A “floating charge” under English law is a creature of equity that allows creditors to take security over the fluctuating assets of a debtor without hindering the debtor’s capability to sell and dispose of their assets until an event of default occurs.
The Collins Dictionary of Law (2001) describes a floating charge as follows:
a security created by a company by debenture (in Scotland, a floating charge) over its whole assets and undertaking for the time being. The point of this form of security is that the company may continue to conduct its business, disposing off some assets and acquiring others without having to obtain the consent of the debenture holders for each disposal. In the event of a default, the charge crystallizes and becomes fixed and enforceable over the assets held at that time.
A floating charge is unique to common law jurisdictions. In civil law countries, lenders often take and perfect their security interest in individual assets.

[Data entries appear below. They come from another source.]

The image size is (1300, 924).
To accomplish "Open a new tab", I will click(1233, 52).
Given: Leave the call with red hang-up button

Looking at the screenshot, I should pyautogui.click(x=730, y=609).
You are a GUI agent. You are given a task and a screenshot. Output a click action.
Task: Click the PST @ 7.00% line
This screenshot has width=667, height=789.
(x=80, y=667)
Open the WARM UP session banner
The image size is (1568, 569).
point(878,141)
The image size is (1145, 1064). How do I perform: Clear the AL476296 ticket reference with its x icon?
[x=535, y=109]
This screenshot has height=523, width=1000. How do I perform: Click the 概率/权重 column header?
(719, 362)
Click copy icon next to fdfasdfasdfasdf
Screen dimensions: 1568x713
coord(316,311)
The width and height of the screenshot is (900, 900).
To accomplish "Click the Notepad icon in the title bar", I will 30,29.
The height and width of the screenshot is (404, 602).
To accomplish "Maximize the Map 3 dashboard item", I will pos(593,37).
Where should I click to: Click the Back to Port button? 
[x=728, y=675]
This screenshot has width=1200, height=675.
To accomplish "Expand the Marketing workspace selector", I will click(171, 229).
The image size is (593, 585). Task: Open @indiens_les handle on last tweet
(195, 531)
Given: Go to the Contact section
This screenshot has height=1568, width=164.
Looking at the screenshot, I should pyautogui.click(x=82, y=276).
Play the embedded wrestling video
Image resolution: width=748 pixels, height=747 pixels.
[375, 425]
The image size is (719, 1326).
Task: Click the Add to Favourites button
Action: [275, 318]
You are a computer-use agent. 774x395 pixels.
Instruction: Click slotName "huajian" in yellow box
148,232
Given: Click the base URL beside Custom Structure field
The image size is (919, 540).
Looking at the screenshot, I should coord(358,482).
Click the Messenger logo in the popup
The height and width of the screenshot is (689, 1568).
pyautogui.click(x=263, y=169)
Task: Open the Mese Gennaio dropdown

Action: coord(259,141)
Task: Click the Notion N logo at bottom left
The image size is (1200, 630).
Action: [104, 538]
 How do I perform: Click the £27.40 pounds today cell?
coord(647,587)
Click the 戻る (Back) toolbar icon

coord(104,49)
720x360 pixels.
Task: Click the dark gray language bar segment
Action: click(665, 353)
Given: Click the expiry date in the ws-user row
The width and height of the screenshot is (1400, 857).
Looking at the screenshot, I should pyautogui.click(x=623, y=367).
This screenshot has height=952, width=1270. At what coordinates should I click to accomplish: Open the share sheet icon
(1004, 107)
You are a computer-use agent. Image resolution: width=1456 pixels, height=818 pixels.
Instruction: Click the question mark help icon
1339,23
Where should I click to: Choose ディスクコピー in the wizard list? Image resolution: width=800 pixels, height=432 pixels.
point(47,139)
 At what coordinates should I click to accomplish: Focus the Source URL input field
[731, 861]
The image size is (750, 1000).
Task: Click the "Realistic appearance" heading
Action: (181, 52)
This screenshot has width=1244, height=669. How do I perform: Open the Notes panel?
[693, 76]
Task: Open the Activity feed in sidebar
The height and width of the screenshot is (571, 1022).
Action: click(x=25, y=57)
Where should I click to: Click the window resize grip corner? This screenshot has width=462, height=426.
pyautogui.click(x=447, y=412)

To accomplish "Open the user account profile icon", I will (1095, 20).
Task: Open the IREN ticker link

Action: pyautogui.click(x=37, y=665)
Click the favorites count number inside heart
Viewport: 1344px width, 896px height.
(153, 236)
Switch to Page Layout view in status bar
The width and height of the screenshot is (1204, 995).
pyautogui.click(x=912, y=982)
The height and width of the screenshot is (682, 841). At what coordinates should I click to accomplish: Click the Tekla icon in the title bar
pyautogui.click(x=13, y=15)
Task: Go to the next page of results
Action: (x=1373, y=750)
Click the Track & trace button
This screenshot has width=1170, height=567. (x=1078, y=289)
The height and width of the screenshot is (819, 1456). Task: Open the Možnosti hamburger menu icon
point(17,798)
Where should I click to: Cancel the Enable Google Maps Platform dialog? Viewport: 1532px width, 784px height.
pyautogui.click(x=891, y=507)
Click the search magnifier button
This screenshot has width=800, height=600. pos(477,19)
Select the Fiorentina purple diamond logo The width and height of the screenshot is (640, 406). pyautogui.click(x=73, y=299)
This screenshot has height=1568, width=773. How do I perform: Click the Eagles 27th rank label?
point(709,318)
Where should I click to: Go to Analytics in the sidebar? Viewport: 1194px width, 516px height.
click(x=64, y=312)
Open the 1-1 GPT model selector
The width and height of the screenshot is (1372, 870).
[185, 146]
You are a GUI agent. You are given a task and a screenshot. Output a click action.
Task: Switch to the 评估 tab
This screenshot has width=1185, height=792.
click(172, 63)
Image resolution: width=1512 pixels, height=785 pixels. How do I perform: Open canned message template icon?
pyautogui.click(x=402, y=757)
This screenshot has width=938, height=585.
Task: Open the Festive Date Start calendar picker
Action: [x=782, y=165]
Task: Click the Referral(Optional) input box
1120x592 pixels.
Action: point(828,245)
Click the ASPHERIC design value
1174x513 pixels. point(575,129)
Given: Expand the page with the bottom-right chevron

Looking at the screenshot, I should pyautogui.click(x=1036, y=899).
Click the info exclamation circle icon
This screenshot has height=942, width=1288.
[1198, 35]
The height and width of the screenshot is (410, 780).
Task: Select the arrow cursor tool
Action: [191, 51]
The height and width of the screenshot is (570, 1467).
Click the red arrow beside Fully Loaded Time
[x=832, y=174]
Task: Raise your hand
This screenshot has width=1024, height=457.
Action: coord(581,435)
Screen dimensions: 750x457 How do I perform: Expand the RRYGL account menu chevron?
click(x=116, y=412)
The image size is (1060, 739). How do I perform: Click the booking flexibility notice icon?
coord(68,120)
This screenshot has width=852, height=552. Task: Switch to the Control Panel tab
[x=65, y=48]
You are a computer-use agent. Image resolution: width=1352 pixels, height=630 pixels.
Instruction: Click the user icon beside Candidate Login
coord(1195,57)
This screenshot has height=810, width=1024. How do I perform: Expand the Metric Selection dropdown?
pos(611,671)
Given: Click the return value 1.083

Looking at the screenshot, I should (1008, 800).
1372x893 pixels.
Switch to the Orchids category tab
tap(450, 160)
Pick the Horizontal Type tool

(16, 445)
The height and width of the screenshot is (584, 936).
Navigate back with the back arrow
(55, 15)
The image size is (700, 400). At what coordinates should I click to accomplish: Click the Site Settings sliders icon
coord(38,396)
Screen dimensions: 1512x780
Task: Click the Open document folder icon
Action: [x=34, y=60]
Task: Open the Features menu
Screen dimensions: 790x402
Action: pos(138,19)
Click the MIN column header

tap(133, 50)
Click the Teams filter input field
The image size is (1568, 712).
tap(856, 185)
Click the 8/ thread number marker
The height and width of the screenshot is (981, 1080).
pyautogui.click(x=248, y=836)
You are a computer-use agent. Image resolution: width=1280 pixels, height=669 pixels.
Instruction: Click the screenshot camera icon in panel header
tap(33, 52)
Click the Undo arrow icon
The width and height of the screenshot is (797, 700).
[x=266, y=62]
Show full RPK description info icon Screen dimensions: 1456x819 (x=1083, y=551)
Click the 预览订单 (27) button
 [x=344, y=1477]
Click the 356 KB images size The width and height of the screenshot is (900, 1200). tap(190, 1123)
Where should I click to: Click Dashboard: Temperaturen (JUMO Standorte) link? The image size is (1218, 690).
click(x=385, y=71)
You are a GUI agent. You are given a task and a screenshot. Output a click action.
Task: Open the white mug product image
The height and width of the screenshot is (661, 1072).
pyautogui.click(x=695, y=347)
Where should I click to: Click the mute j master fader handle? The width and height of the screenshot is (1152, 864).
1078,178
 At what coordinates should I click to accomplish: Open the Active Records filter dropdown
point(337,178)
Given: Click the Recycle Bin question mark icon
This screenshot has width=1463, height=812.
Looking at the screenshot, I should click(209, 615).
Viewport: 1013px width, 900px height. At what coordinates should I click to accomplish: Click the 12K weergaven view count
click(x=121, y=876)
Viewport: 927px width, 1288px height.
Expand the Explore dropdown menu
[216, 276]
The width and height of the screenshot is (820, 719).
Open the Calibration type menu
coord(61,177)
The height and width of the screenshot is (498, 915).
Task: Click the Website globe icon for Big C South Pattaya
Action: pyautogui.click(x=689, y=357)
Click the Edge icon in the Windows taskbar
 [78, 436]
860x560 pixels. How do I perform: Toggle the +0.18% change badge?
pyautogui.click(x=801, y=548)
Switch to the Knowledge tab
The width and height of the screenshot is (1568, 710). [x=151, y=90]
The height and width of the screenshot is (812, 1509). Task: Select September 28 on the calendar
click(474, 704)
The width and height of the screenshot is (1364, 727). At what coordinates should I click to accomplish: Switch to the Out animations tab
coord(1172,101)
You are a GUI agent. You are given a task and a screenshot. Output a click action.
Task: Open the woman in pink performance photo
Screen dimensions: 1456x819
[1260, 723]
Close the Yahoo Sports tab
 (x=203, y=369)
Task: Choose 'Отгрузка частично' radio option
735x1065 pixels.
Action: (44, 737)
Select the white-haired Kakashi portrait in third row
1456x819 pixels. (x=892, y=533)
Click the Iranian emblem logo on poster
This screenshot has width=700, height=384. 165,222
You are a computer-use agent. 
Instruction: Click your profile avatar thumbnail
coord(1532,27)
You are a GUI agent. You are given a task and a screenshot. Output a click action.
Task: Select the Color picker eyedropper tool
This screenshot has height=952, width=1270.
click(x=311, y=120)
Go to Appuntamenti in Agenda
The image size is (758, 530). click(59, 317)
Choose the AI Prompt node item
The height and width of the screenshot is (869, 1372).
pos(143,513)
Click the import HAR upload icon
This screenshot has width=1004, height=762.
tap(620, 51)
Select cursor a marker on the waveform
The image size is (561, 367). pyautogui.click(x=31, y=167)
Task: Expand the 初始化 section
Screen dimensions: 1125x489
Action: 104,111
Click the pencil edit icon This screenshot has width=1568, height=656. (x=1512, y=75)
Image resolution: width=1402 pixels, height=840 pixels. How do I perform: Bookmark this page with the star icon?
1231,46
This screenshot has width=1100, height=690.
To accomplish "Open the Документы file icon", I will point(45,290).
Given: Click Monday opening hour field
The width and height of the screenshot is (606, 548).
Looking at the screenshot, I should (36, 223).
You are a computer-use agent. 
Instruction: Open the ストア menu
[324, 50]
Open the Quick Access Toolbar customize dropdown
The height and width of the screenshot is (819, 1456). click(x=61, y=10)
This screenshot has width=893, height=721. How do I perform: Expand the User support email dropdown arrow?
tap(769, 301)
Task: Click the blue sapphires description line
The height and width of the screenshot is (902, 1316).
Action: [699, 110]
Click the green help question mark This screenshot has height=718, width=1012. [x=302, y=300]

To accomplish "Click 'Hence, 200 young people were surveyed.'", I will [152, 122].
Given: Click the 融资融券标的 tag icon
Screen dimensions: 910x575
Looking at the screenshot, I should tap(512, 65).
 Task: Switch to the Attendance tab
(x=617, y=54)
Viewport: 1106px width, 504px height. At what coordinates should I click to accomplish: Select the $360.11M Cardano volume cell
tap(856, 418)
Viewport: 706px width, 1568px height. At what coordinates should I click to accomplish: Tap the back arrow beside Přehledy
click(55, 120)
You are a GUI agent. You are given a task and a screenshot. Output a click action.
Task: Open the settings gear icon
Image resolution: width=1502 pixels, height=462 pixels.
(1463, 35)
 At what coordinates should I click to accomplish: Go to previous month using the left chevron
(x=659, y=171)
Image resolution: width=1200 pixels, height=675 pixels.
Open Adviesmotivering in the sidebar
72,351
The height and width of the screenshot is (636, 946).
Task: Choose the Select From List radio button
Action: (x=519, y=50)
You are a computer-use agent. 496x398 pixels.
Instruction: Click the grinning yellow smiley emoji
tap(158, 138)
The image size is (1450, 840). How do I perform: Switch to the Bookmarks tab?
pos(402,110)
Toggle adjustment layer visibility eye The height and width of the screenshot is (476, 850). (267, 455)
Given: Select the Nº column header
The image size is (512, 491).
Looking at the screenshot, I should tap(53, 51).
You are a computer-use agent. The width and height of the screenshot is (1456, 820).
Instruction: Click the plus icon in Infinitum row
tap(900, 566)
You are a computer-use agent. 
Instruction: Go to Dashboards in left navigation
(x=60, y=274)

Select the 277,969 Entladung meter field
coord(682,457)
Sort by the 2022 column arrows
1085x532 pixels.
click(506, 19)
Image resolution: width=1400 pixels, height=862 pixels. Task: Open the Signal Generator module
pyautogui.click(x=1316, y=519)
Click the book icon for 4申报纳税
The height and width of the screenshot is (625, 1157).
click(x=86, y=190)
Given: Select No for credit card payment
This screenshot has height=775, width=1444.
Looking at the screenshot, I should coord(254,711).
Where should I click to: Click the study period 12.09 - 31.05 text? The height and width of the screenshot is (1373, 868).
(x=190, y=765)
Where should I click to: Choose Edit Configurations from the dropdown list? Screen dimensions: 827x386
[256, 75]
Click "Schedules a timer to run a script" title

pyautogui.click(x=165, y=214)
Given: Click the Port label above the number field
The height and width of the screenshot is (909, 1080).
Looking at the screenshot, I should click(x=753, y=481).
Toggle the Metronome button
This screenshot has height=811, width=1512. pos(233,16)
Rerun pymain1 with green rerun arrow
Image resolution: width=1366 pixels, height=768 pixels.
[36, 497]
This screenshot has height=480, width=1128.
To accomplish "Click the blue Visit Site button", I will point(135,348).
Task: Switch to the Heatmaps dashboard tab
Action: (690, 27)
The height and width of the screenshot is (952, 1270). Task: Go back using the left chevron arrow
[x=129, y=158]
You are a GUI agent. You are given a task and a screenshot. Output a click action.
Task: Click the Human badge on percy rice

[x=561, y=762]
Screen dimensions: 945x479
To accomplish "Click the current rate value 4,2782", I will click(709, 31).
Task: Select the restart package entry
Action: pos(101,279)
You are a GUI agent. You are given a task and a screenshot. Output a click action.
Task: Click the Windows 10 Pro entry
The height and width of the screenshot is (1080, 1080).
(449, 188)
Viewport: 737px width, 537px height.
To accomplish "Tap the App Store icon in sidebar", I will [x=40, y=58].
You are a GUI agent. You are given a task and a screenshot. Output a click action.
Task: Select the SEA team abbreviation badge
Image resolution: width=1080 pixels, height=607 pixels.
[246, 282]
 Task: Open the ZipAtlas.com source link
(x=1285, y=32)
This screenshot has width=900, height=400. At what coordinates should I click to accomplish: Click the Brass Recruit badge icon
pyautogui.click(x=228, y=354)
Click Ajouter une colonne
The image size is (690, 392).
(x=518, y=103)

The Civil Code of Cambodia (2011), drafted with the assistance of the Japan International Cooperation Agency, does not recognize floating charges on assets, however provides for creating real security rights through conditional transfer of property, which may be used by lenders to take security over changing assets of a debtor (‘transfer as security’). The Civil Code additionally provides that real rights (including security rights) vested in movable and immovable property situated within the territory of Cambodia may not be created except as permitted under the Code or by special legislation (jus cogens). This means that agreements granting security interest in properties located in Cambodia, in a manner not in conformity with the Civil Code and other local laws, shall be considered void, even when specified as being governed by foreign law.
I will be talking more about it in my next blog post.
 Article 888 of the Civil Code of Cambodia (2011)
 Article 131 of the Civil Code of Cambodia (2011)
 Roman legal literature distinguished between rules of jus cogens, which could not be derogated from by the parties, and jus dispositivum, which could be set aside by contrary agreement.